BeamSite cameras are the latest entry in Dartmouth’s history of radiation innovation — in 1896, researchers at Dartmouth performed one of the first clinical X-rays in the US. Advancements like these are part of the collaborative culture at Dartmouth, according to Pogue. 

“DoseOptics was created through partnering with a team of dedicated experts at and affiliated with Dartmouth,” he says. “This never would have happened if I wasn’t at a comprehensive cancer center that welcomed research into their radiation therapy department.”

Dartmouth’s size and collaborative culture make interdepartmental innovation feel seamless, according to Jarvis. 

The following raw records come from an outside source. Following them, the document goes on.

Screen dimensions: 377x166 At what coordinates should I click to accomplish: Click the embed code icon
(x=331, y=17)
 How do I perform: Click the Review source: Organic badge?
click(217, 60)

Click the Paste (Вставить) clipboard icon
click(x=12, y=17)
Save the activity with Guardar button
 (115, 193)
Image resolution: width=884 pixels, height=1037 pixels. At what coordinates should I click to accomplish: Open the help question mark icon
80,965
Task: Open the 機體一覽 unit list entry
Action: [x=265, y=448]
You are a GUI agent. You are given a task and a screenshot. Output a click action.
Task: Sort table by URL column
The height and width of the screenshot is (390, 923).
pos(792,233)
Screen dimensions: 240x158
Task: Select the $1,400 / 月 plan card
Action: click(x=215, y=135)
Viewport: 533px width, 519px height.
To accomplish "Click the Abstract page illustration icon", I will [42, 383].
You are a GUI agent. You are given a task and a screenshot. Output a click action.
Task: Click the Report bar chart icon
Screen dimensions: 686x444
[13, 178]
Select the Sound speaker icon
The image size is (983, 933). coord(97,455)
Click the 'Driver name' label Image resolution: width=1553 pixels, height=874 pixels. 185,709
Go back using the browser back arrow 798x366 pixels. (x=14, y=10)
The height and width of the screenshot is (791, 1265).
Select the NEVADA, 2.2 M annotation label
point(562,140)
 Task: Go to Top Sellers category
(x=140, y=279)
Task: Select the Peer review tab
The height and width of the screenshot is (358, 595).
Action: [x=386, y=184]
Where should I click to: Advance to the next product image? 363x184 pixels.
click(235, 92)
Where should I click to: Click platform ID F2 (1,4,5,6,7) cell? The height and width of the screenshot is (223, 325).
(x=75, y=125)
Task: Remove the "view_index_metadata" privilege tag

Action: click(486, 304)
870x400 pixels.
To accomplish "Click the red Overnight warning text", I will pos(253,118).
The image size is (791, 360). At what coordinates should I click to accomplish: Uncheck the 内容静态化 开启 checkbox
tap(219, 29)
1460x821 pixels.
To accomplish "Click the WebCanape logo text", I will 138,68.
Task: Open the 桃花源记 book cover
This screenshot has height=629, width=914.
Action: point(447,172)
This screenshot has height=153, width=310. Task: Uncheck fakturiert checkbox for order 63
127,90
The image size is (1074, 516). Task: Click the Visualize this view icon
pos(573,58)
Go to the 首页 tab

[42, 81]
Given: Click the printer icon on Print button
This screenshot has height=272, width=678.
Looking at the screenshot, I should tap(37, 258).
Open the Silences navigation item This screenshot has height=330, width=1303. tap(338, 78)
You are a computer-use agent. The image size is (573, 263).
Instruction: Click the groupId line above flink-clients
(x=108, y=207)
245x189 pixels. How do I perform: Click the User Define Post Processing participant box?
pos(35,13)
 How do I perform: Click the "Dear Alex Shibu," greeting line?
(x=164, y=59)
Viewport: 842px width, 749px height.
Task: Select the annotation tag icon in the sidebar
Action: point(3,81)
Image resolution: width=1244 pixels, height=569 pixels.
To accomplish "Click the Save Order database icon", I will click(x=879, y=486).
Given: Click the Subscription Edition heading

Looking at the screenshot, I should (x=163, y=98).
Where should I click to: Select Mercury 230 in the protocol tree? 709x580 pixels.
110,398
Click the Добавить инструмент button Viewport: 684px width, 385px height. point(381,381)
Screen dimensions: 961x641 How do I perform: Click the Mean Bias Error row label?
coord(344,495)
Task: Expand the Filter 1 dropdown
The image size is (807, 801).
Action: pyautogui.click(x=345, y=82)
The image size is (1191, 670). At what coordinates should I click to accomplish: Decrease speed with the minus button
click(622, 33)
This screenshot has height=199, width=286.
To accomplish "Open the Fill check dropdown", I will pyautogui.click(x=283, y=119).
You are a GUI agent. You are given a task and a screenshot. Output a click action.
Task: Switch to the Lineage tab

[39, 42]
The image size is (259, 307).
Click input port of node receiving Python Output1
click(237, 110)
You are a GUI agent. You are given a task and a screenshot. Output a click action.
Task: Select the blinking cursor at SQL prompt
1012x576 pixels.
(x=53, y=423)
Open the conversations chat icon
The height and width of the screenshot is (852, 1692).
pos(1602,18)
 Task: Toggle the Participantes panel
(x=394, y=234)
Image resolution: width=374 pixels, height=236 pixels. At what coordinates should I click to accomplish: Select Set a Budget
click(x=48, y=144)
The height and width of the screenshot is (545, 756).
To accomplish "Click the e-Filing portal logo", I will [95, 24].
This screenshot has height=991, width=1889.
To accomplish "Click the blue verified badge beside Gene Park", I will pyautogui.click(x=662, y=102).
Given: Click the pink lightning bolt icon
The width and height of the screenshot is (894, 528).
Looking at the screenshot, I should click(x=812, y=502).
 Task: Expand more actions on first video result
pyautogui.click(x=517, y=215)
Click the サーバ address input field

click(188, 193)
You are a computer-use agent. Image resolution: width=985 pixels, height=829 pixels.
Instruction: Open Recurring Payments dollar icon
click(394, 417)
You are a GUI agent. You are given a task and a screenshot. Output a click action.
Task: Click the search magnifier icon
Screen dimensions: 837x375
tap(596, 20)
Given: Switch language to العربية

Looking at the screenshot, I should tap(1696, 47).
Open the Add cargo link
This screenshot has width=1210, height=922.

“There’s such an open-door policy here,” she says. “Our colleagues are neighbors that we run into in the grocery store.”

Jarvis said she and Pogue are now working to develop the next innovation in radiation therapy, focusing on technology that measures radiation dose. Different types of tissue, such as fatty tissue and glandular tissue, affect the amount of radiation a patient absorbs. “We’re developing technology that will help zero out those differences,” Jarvis says.

Sandmann says she loves being part of a team that continues to drive the future of cancer care. “It’s exciting to have this new technology at Dartmouth and to know that we’re bringing forward technologies that many other centers want to use.”